May 4, 2010
INSALATA DI CALAMARI – SQUID SALAD
Here is another fresh and simple recipe that brings me back to Sicily. It’s a dish that my mother used to make for us quite often, especially in the summer time. If I close my eyes I can still smell the fresh fish from the local vendor where my mum still buys her fish every day with the breeze coming up the hill from the sea. It’s a perfect salad to serve as an appetizer during a party or to eat on its own for lunch or dinner. I love how it tastes and how beautifully the colors of the ingredients complement each other.
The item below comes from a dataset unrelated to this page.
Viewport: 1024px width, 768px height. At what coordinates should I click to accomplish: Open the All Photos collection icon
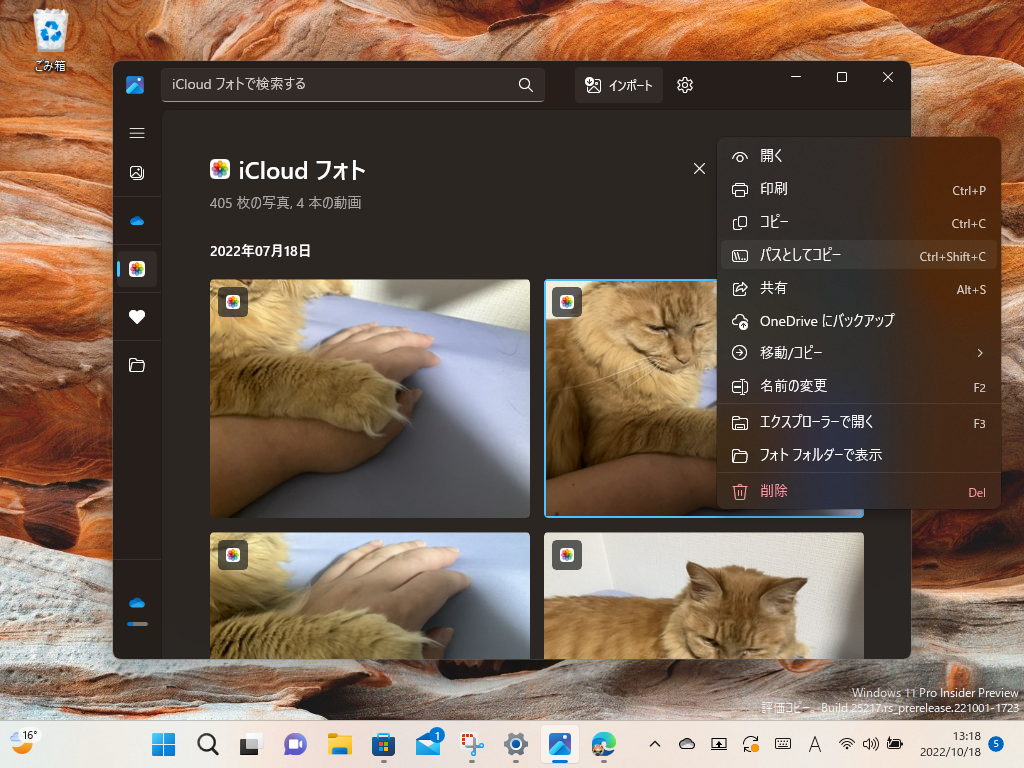137,172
- 15 wild squid ( tubes and tentacles)
- 1 bay leaf
- 3 carrots peeled and chopped small
- 4 stalks of celery chopped small
- 2 green onions sliced small
- ¼ cup fresh Italian flat parsley chopped
- 2 juicy lemons
- olive oil
- Salt and pepper
Rinse the squid and place them in a pot with water, bay leaf and a few slices of lemon with its juice. Bring to a boil and cook for about 10 minutes. Remove from the heat, drain the water and set aside to cool down. In a large salad bowl add the carrots, celery and onions. Cut the squid in rings and put in the bowl with the tentacles and the rest of the ingredients. Add the olive oil, lemon juice, parsley, salt and pepper. Toss well and refrigerate for at least 30 minutes to let the salad marinate. You can serve it cold or at room temperature.